Patients Unable to Achieve a Suppressed TSH despite Proper Thyroid Hormone Therapy
There are some patients on adequate or even high doses of thyroid hormone therapy who are unable to achieve TSH suppression. The differential diagnoses include malabsorption, non-compliance, factors increasing the medication’s metabolism, or increased serum levels of T4-binding globulin. In addition, when the TSH cannot be suppressed in spite of adequate doses of thyroid hormone, the physician should consider the presence of heterophile antibodies and interference with the laboratory measurement including anti-mouse antibodies, rheumatoid factor, and autoimmune anti-TSH antibodies.
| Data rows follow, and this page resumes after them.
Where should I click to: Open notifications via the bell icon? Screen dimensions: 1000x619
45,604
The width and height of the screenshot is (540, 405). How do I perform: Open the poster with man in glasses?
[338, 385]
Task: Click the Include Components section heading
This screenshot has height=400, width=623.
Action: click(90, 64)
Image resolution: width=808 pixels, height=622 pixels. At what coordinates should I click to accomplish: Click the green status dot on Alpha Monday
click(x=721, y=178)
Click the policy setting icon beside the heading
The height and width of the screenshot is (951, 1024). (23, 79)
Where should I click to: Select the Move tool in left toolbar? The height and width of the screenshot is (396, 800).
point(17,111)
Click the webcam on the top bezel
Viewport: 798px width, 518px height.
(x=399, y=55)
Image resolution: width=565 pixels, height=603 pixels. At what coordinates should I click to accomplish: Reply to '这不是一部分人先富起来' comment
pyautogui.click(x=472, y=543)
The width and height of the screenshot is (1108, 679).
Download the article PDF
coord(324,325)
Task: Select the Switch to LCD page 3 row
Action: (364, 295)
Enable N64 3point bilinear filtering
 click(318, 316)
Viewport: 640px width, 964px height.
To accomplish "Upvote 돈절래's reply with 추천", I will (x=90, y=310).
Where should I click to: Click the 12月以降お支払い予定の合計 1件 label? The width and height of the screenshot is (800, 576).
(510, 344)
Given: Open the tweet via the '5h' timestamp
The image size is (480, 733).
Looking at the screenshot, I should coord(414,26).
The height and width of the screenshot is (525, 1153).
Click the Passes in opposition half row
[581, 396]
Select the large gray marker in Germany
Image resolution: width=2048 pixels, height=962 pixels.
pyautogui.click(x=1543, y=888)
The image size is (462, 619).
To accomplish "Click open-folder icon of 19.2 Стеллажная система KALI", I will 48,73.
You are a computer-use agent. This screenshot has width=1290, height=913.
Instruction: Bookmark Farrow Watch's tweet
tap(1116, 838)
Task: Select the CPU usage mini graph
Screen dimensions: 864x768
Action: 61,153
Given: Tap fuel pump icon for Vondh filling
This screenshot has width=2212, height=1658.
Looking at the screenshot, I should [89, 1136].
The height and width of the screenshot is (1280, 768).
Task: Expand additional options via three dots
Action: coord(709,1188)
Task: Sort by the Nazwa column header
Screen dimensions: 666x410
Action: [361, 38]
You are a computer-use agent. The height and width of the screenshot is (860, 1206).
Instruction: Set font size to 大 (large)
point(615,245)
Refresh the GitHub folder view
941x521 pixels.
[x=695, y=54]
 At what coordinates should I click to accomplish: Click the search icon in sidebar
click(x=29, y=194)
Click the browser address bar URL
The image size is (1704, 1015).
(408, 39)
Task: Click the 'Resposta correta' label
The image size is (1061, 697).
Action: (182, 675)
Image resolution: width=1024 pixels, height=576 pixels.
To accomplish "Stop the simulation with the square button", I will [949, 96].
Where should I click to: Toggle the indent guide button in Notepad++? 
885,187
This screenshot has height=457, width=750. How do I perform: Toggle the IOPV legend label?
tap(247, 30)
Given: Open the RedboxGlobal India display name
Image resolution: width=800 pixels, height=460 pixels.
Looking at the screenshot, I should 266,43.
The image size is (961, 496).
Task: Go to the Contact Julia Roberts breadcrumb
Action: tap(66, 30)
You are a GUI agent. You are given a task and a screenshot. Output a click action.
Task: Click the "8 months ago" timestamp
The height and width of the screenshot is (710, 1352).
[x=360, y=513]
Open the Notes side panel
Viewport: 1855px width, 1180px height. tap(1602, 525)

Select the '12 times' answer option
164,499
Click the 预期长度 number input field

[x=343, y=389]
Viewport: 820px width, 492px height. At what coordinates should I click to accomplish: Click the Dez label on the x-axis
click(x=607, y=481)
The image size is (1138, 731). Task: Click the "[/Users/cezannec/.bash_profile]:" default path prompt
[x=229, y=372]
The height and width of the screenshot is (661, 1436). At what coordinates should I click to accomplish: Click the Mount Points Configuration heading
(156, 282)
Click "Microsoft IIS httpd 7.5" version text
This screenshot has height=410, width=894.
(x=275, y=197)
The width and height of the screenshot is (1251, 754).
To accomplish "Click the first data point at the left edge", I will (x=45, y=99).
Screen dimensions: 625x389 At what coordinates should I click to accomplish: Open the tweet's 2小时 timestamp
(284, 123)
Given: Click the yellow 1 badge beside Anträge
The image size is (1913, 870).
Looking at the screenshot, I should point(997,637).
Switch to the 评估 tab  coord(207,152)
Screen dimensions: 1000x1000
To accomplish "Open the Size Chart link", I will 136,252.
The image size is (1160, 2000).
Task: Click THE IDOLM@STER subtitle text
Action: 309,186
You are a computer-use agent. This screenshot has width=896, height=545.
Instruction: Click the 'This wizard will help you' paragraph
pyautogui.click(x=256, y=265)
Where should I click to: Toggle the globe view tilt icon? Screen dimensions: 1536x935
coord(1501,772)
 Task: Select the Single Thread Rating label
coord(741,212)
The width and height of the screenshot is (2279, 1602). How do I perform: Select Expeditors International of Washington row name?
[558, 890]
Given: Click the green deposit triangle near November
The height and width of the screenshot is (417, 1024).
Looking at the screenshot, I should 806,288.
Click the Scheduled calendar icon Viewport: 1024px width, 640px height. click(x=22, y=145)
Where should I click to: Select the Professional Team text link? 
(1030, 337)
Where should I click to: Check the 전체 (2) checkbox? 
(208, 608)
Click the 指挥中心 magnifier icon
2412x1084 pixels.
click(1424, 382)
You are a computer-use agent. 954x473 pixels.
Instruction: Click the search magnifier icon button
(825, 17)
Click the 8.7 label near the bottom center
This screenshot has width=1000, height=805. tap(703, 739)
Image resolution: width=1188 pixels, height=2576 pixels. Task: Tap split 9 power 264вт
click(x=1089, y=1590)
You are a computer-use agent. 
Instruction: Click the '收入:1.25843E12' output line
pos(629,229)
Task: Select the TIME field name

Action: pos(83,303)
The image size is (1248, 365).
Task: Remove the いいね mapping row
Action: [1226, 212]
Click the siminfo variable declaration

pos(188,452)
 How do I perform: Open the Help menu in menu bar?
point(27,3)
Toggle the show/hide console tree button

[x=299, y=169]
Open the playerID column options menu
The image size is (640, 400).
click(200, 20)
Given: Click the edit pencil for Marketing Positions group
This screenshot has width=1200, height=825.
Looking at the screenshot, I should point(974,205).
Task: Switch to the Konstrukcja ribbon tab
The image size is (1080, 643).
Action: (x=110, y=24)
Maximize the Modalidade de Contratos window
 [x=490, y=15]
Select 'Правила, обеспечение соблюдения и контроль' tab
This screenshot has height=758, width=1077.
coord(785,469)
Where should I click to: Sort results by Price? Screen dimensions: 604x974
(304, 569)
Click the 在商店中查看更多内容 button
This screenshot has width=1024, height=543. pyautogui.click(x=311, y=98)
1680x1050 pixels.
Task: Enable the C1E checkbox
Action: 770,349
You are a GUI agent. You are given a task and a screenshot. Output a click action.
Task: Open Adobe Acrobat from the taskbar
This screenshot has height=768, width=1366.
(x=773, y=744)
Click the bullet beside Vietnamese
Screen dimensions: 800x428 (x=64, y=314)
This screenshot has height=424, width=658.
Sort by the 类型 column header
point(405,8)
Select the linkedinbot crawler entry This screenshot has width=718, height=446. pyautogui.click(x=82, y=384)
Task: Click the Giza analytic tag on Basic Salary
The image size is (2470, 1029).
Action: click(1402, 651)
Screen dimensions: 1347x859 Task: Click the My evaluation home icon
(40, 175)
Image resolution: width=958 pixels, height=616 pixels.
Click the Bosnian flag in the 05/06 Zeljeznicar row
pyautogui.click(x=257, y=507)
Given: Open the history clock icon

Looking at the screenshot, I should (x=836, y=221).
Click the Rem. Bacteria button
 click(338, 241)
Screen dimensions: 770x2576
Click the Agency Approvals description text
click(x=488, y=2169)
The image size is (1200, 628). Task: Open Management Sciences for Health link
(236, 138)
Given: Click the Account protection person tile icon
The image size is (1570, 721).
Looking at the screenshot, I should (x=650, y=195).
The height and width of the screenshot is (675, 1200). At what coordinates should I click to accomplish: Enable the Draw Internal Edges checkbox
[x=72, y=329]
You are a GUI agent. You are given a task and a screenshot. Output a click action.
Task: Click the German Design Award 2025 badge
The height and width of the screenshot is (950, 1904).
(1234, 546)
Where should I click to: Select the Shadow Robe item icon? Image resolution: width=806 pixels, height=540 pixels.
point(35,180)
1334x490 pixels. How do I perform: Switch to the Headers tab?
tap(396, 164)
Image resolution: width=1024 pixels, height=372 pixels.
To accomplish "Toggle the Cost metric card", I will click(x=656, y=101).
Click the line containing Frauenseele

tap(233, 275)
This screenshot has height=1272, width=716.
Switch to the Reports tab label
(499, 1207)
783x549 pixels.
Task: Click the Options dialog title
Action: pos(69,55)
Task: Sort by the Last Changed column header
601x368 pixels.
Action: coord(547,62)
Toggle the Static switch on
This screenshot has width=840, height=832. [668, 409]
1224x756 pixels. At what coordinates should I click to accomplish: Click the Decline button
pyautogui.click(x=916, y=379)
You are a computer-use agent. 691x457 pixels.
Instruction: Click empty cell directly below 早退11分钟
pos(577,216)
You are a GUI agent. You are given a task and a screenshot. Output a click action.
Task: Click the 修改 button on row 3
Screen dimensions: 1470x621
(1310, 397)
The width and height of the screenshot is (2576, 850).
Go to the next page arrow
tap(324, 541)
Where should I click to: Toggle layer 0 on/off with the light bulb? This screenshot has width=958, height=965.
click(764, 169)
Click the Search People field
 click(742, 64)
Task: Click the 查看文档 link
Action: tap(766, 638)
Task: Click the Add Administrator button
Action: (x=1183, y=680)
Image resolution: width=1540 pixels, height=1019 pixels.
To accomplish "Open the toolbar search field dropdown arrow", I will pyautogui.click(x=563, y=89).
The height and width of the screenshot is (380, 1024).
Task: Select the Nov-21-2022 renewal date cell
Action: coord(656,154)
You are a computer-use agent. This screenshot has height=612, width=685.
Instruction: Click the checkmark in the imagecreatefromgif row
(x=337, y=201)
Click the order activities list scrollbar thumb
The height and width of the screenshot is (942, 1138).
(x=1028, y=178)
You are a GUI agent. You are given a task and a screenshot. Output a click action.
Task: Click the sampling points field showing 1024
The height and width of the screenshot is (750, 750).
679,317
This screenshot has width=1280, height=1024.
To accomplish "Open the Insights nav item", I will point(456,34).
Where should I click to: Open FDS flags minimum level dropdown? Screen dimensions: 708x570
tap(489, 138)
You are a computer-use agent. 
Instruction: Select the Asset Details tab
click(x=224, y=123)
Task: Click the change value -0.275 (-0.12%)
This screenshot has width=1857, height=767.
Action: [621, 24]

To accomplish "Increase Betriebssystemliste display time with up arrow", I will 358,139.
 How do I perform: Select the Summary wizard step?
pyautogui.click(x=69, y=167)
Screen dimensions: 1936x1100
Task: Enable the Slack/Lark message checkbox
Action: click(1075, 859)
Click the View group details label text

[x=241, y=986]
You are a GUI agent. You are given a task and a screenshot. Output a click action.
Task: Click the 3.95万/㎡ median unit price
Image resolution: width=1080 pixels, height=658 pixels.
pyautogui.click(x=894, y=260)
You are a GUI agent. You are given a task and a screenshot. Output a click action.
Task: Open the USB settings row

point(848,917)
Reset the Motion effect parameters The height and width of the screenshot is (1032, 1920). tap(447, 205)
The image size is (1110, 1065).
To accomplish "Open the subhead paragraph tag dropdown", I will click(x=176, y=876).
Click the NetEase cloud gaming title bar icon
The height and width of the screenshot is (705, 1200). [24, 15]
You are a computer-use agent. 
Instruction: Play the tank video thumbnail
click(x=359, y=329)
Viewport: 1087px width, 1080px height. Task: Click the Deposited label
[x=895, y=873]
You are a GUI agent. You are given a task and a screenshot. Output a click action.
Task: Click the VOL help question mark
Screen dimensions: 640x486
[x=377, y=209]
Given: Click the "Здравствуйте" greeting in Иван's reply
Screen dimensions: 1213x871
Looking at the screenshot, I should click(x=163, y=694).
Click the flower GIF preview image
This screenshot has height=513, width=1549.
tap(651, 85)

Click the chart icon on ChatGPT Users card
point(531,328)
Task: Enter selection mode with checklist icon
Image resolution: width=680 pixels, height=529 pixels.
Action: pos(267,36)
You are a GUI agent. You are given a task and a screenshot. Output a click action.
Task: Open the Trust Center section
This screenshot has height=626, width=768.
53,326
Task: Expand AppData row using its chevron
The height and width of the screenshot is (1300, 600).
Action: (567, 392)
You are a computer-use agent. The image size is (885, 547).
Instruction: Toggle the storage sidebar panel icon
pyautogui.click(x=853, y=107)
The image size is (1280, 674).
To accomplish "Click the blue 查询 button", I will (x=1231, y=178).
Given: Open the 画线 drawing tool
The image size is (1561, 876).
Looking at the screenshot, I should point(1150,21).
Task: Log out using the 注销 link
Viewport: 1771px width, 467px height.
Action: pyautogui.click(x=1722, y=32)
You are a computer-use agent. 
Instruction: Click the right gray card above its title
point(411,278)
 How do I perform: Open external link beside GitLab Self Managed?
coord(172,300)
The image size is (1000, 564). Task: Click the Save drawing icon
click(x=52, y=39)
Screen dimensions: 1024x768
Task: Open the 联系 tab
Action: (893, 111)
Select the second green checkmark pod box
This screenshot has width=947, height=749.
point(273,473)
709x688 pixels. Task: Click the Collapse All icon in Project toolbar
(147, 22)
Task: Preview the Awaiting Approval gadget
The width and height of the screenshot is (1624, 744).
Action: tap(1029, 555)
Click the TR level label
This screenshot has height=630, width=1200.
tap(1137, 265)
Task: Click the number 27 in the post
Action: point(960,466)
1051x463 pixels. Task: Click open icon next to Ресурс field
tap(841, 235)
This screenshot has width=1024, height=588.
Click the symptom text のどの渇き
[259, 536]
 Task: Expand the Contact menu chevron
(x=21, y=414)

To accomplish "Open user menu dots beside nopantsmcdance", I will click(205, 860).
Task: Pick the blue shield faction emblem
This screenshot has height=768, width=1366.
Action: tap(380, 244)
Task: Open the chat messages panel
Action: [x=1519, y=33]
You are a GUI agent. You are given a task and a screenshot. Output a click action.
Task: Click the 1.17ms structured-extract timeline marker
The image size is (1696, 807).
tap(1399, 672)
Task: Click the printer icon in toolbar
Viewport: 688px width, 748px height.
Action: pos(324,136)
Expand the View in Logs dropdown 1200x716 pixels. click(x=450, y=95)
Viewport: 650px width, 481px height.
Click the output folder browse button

Finally one could consider the coexistence of adrenal insufficiency, which may induce TSH elevation reversible with glucocorticoid replacement.12
Defects in thyroid hormone absorption are rare without a history of previous gut surgery, celiac disease, lactose intolerance, autoimmune gastritis, or Helicobacter pylori infection. A serum free T4 peak at 2 hours rising above the upper limit of normal after the administration of 100 μg of L-T4 suggests proper absorption, but unfortunately there are no well-established standards for this test.45 A radioisotope-labeled L-T4 tracer technique may be used to test absorption more accurately, but this technique is not readily available. Prior studies looking into this matter have shown that oftentimes patients suspected to have absorption problems actually exhibit a factitious disorder and have compliance issues.45
One daily dose of L-T4 accounts for 14% of the total weekly dose. Therefore a missed dose of L-T4 may affect free T4 and TSH levels over several weeks due to the long half-life of L-T4. The prevalence of non-compliant hypothyroid patients has been reported between 30% and 80% despite the simplicity of once-daily dosage of the medication.46 There are many possible causes for patient non-compliance, and special attention should be paid to try to address common psychosocial causes such as barriers to accessing the medication, difficulties with insurance coverage, literacy issues, and lack of understanding regarding the benefits of taking L-T4 as a medication.
If efforts to encourage regular daily consumption of L-T4 are unsuccessful, alternative options for medication delivery include twice weekly or once weekly dosage.11,47 However, only three crossover trials of such oral therapy have been conducted, and none of them were long-term or conducted in a patient group reported as non-adherent.48–50 The once-weekly or twice-weekly dosage approach should be avoided in patients with underlying heart disease because of the potential exacerbation of congestive heart failure and arrhythmias due to transient supraphysiological hormone concentrations achieved in the first 1 or 2 days of therapy.12
For patients with proven malabsorption issues, a weekly intramuscular injection of L-T4 may be a useful therapeutic approach in obtaining biochemical and clinical euthyroidism. Intravenous thyroid hormone therapy is another alternative, but it is not universally available.51 Because about 70% of an orally administered dose of T4 is absorbed, individuals unable to ingest L-T4 should initially receive 70% or less of their usual oral those when the medication is given intravenously. Crushed L-T4 tablets suspended in water should be given through a naso-gastric tube to patients receiving enteral feeding.
One possible rare cause of inability to achieve a suppressed TSH despite high doses of L-T4 is thyroid hormone resistance, also referred to as impaired sensitivity to thyroid hormone. This is a rare syndrome in which the thyroid hormone levels are elevated but the TSH level is not suppressed, or not completely suppressed as would be expected.52 However, it is very unlikely that this scenario would present de novo after thyroidectomy for thyroid cancer, and assessing pre-thyroidectomy thyroid function tests is of vital importance to establish normal function of the hypothalamic–pituitary–thyroid axis.